#### Text section ####

Alternative coloring schemes
Only two uses of color have been presented as part of treemap-clj
, depth and data type. Other coloring schemes should be investigated.
Alternative size functions
As noted above, all treemap-clj
implementations use a leaf size of 1. Plugging in different sizing functions would allow the user to emphasize different elements of a data structure.
Use Layout direction to encode more information
If you look at other visualization graphics, the directions on the chart typically encode information (eg. a financial chart that goes up and to the right is usually a positive sign). The directions on a treemap don't encode any meaning. It should be possible to place rectangles with certain properties close to either the edges or towards the center to emphasize different qualities of the data.
Graphic Design
I'm bad at graphic design and have probably violated innumerable graphic design principles. Incorporating graphic design expertise would greatly increase clarity and legibility.

#### Material to process ####

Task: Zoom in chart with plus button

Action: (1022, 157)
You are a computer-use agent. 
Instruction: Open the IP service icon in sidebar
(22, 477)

####

Given task A: Report how many lines of the listing contain the word "Open", with case counting. Give only the number.
Given task B: Extend the text on possible treemap-clj improvements, starting after its final sentence.

Task response A: 1

Task response B:
Constraints, schemas and specs
Formal data specifications encode a ton of information. Encoding these specifications into the treemap graphic should increase the information density.
Zooming in and out
Just like with geographic maps, it should be possible to zoom in on a part of a treemap to reveal more detail or zoom out to view higher level data features.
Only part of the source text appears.